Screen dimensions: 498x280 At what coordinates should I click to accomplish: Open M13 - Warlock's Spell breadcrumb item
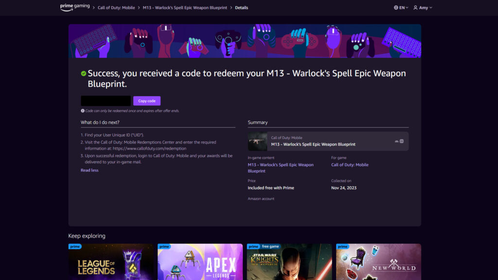pyautogui.click(x=185, y=8)
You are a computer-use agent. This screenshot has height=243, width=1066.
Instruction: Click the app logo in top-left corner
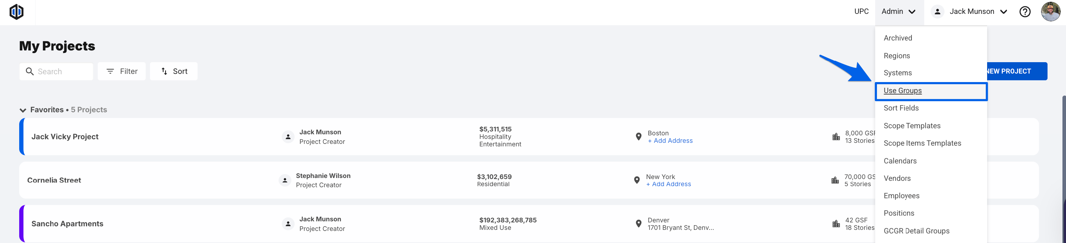(17, 12)
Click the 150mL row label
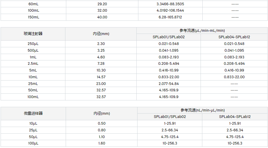 tap(33, 17)
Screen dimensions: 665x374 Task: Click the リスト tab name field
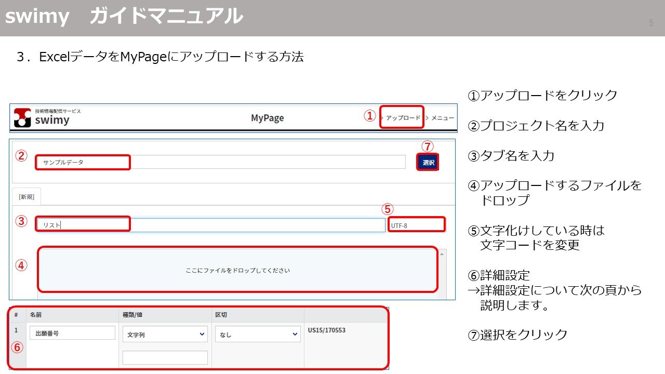[x=83, y=224]
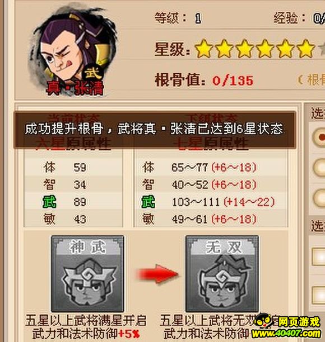The width and height of the screenshot is (325, 342).
Task: Select the third radio button option
Action: click(319, 197)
=====
#### ASSIGNMENT:
Leave out the pictures and copy the rest of the material above exactly.

#### ANSWER TO THIS TASK:
Screen dimensions: 498x280 At what coordinates should I click to accomplish: Open M13 - Warlock's Spell breadcrumb item
pyautogui.click(x=185, y=8)
You are a computer-use agent. This screenshot has height=243, width=1066.
Instruction: Click the app logo in top-left corner
(17, 12)
Click the 150mL row label
 tap(33, 17)
Screen dimensions: 665x374 Task: Click the リスト tab name field
[x=83, y=224]
The width and height of the screenshot is (325, 342).
Task: Select the third radio button option
Action: click(319, 197)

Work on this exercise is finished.